Undernutrition in children with cancer is associated with complications during cancer therapy. The study objective was to determine the association between specific anthropometric parameters and short-term chemotherapy-related complications and mortality. This was a hospital-based, prospective cohort study of children, age ≤12 years, with a new cancer diagnosis at the Paediatric Oncology Unit, Korle Bu Teaching Hospital, Ghana. Socio-demographic information, cancer characteristics and anthropometric measurements were obtained at enrolment. Participants were followed up for twelve weeks from commencement of chemotherapy and selected treatment-related complications such as anaemia and thrombocytopenia requiring transfusions, prolonged neutropenia resulting in treatment delays, febrile neutropenia, mucositis and death were recorded. A total of 133 participants were recruited with a median age of 4.5 years. Eighty-one (60.9%) were diagnosed with solid tumours, 31 (23.3%) had leukaemias and 21 (15.8%) had lymphomas. Of the anthropometric parameters assessed, only arm anthropometry using upper arm muscle area (UAMA) and mid-upper arm circumference (MUAC) were associated with complications. Participants with wasting were more likely to develop anaemia and mucositis. However, the incidence of prolonged neutropenia was significantly higher among participants with average UAMA (p = 0.043) and low average UAMA (p = 0.049) compared to those with low UAMA. Risk of neutropenia was also significantly less among those with wasting by MUAC compared to those well-nourished (p = 0.045). Twenty-three participants (17.3%) died with a greater proportion (11/44; 25%) occurring in those who were wasted using MUAC. These findings underscore the need for nutritional surveillance at diagnosis and during chemotherapy, particularly where co-morbid disease is prevalent.
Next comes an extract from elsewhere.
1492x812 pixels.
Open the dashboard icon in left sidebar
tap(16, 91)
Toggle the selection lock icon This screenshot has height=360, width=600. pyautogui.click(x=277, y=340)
儿童癌症患者营养不良与癌症治疗期间的并发症有关。本研究的目的是确定特定人体测量参数与短期化疗相关并发症和死亡率之间的关系。这是加纳科勒布教学医院儿科肿瘤病房的一项基于医院的前瞻性队列研究,纳入了年龄≤ 12 岁的新诊断癌症患儿。在登记时获取了社会人口统计学信息、癌症特征和人体测量数据。参与者从开始化疗起随访 12 周,并记录了贫血和血小板减少症需要输血、中性粒细胞减少症持续时间延长导致治疗延迟、发热性中性粒细胞减少症、黏膜炎和死亡等特定的治疗相关并发症。共招募了 133 名参与者,中位年龄为 4.5 岁。81 名(60.9%)被诊断为实体瘤,31 名(23.3%)患有白血病,21 名(15.8%)患有淋巴瘤。在所评估的人体测量参数中,只有手臂人体测量学(使用上臂肌肉区(UAMA)和中上臂周长(MUAC))与并发症相关。消瘦者更有可能发生贫血和黏膜炎。然而,与低 UAMA 相比,平均 UAMA 较高(p = 0.043)和低平均 UAMA(p = 0.049)的参与者中,出现中性粒细胞减少症持续时间延长的发生率显著更高。与营养良好的参与者相比,通过 MUAC 消瘦的参与者发生中性粒细胞减少症的风险也显著降低(p = 0.045)。23 名参与者(17.3%)死亡,其中更多(11/44;25%)是通过 MUAC 消瘦的参与者。这些发现强调了在诊断和化疗期间进行营养监测的必要性,特别是在合并疾病普遍存在的情况下。